Records from a data collection
▼▼▼

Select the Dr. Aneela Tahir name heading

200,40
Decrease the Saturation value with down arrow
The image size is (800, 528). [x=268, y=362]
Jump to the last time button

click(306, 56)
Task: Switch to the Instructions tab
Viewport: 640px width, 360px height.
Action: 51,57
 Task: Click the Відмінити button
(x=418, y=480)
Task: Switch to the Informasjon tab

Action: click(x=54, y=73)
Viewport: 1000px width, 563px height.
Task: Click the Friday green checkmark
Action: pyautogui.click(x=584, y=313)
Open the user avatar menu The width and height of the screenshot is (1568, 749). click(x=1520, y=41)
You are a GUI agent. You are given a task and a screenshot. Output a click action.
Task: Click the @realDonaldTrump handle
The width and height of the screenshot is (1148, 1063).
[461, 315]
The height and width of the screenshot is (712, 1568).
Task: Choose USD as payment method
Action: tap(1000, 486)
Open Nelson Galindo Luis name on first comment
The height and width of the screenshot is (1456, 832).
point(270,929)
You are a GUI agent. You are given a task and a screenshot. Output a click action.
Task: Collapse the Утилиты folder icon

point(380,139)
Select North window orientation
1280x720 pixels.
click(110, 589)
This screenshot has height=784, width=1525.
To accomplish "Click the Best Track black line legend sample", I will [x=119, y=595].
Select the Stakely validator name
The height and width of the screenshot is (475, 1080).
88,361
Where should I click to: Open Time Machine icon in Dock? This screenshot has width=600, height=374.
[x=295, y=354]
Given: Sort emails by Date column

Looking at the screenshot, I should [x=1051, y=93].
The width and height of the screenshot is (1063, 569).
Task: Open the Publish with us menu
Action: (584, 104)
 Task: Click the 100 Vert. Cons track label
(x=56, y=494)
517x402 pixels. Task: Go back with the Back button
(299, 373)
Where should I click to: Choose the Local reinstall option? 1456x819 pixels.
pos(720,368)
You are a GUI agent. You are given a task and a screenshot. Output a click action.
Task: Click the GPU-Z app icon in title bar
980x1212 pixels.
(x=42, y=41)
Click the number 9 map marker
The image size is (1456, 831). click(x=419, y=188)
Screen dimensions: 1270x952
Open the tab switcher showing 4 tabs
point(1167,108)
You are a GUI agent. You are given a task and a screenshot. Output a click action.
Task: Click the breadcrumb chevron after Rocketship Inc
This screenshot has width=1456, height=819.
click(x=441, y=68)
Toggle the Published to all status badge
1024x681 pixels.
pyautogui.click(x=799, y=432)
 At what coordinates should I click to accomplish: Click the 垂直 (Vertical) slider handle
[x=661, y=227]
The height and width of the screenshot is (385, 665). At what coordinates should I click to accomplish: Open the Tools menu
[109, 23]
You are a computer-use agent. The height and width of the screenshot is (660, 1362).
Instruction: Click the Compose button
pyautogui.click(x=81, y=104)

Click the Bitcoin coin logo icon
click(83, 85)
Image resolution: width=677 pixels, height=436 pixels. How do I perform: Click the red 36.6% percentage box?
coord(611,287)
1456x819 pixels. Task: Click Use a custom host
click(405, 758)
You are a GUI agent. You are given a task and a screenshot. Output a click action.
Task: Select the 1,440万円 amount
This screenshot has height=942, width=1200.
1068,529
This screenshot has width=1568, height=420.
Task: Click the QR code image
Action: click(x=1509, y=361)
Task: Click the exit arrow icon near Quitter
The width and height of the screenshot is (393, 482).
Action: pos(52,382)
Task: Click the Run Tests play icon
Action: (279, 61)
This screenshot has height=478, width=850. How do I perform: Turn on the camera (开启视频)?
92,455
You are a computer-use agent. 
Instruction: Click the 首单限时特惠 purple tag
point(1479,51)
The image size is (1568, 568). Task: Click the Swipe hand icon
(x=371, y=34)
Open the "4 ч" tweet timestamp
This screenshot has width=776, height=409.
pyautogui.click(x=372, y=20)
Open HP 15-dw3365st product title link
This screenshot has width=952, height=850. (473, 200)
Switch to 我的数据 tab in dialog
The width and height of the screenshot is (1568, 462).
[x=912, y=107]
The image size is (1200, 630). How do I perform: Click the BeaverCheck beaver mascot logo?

▲▲▲

INSTRUCTION: Copy the lines between the one holding "Task: Click the Відмінити button" and the one holding "Open the user", inclusive, without any changes.

THE RESULT:
 Task: Click the Відмінити button
(x=418, y=480)
Task: Switch to the Informasjon tab

Action: click(x=54, y=73)
Viewport: 1000px width, 563px height.
Task: Click the Friday green checkmark
Action: pyautogui.click(x=584, y=313)
Open the user avatar menu The width and height of the screenshot is (1568, 749). click(x=1520, y=41)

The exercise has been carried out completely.